# Supplied records:
▼▼▼
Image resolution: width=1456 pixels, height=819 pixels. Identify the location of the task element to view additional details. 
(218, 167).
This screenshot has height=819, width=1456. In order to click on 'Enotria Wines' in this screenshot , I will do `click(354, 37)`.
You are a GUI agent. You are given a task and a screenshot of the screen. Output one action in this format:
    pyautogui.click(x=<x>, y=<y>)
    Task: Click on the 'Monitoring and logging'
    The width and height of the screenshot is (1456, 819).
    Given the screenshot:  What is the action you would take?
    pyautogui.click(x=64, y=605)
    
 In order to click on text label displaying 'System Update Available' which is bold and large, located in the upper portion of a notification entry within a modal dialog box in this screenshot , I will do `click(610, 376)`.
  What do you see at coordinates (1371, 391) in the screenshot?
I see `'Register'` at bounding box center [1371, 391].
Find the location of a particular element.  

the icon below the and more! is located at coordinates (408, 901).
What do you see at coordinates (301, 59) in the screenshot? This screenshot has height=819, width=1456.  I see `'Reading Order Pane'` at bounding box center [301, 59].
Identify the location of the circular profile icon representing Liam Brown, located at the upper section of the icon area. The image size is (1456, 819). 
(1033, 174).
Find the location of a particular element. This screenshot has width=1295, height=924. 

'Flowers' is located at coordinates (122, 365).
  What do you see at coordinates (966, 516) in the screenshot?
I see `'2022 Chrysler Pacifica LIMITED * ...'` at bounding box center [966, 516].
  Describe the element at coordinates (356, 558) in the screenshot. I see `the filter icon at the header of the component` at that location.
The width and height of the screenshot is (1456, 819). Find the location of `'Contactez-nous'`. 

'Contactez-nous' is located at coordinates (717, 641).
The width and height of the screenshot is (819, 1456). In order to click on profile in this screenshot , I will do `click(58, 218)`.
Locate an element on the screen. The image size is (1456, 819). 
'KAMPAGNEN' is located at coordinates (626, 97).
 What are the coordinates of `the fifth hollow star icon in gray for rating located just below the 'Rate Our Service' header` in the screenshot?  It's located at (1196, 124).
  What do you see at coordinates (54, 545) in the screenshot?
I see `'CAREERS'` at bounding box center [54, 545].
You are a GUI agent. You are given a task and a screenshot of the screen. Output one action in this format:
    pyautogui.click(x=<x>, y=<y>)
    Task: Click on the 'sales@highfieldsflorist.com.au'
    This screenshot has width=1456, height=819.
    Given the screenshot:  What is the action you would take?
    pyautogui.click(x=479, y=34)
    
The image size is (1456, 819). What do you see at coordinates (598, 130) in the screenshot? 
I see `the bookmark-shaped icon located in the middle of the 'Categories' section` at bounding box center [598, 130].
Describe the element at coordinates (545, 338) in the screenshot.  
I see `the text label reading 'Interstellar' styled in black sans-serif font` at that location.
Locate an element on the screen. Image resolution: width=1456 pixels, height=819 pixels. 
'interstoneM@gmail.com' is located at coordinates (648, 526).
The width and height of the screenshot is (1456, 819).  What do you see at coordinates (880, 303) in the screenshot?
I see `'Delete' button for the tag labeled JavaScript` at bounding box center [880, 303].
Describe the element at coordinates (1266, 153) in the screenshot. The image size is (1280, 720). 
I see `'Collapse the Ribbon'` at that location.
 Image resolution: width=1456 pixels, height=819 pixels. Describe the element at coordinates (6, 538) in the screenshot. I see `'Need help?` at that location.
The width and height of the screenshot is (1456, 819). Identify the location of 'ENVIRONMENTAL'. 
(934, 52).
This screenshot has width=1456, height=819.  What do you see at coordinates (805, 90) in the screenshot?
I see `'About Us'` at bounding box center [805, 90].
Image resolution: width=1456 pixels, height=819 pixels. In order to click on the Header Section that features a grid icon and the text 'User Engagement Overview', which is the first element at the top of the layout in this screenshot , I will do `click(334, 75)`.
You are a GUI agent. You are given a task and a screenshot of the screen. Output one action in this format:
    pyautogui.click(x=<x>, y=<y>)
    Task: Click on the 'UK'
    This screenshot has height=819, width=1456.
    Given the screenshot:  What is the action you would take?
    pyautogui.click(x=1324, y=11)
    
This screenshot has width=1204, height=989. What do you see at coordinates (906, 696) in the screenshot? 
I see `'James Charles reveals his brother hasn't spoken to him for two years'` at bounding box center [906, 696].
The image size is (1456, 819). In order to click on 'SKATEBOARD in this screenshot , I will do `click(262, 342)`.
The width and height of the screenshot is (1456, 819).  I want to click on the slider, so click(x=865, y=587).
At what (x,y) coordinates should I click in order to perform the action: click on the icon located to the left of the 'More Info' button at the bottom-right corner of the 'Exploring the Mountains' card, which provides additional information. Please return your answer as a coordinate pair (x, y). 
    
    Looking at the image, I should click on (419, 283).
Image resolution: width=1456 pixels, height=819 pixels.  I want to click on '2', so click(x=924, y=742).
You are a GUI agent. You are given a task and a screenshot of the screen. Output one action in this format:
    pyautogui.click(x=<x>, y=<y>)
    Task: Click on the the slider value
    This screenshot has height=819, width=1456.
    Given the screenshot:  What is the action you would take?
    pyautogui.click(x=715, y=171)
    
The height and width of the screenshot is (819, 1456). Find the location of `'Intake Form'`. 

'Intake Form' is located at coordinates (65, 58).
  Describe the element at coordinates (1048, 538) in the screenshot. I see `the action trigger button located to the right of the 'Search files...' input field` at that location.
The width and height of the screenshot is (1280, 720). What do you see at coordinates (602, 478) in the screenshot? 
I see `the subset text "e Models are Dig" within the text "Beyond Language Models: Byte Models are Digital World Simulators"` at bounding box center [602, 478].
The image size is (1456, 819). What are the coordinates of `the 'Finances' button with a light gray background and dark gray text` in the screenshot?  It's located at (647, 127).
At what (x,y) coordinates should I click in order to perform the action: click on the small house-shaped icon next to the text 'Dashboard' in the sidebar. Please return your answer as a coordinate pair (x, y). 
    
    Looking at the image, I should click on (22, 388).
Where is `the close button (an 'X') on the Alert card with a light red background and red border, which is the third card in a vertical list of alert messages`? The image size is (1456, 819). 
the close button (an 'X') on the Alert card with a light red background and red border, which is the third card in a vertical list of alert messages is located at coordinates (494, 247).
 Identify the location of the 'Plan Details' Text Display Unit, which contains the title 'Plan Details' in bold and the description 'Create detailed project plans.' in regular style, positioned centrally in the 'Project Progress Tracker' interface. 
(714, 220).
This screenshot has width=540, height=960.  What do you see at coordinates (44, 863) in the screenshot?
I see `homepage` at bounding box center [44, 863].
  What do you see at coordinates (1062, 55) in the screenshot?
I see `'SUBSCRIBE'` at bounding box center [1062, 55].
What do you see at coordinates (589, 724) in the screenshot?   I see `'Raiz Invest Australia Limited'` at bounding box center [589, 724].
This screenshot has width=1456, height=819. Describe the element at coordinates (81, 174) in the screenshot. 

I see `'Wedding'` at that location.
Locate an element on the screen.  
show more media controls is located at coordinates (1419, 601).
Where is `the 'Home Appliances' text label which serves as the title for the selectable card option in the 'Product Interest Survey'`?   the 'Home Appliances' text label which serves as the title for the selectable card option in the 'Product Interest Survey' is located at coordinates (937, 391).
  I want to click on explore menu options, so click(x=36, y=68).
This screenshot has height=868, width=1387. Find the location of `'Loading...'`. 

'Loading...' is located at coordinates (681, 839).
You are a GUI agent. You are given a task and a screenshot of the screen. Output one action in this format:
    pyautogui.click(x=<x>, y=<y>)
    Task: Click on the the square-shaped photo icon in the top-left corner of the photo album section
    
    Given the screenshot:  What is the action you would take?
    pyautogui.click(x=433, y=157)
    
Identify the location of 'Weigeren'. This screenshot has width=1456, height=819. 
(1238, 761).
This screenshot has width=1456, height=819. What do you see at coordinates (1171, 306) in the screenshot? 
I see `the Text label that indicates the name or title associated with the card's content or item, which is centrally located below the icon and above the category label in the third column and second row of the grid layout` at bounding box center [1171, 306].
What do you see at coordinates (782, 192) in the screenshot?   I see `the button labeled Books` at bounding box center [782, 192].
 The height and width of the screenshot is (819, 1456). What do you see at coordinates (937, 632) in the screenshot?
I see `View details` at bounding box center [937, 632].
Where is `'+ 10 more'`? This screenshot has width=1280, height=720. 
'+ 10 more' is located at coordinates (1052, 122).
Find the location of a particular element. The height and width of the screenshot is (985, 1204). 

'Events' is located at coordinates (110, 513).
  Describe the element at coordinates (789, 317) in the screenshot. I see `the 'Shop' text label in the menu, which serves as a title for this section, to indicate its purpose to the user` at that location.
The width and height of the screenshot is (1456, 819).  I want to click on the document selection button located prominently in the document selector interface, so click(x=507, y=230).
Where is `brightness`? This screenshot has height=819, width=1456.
▲▲▲
# What is needed:
Please quote the rows word for word, starting with the first line and ending with the line that contains "coordinates (626, 97).", including that line.

# Written solution:
Image resolution: width=1456 pixels, height=819 pixels. Identify the location of the task element to view additional details. 
(218, 167).
This screenshot has height=819, width=1456. In order to click on 'Enotria Wines' in this screenshot , I will do `click(354, 37)`.
You are a GUI agent. You are given a task and a screenshot of the screen. Output one action in this format:
    pyautogui.click(x=<x>, y=<y>)
    Task: Click on the 'Monitoring and logging'
    The width and height of the screenshot is (1456, 819).
    Given the screenshot:  What is the action you would take?
    pyautogui.click(x=64, y=605)
    
 In order to click on text label displaying 'System Update Available' which is bold and large, located in the upper portion of a notification entry within a modal dialog box in this screenshot , I will do `click(610, 376)`.
  What do you see at coordinates (1371, 391) in the screenshot?
I see `'Register'` at bounding box center [1371, 391].
Find the location of a particular element.  

the icon below the and more! is located at coordinates (408, 901).
What do you see at coordinates (301, 59) in the screenshot? This screenshot has height=819, width=1456.  I see `'Reading Order Pane'` at bounding box center [301, 59].
Identify the location of the circular profile icon representing Liam Brown, located at the upper section of the icon area. The image size is (1456, 819). 
(1033, 174).
Find the location of a particular element. This screenshot has width=1295, height=924. 

'Flowers' is located at coordinates (122, 365).
  What do you see at coordinates (966, 516) in the screenshot?
I see `'2022 Chrysler Pacifica LIMITED * ...'` at bounding box center [966, 516].
  Describe the element at coordinates (356, 558) in the screenshot. I see `the filter icon at the header of the component` at that location.
The width and height of the screenshot is (1456, 819). Find the location of `'Contactez-nous'`. 

'Contactez-nous' is located at coordinates (717, 641).
The width and height of the screenshot is (819, 1456). In order to click on profile in this screenshot , I will do `click(58, 218)`.
Locate an element on the screen. The image size is (1456, 819). 
'KAMPAGNEN' is located at coordinates (626, 97).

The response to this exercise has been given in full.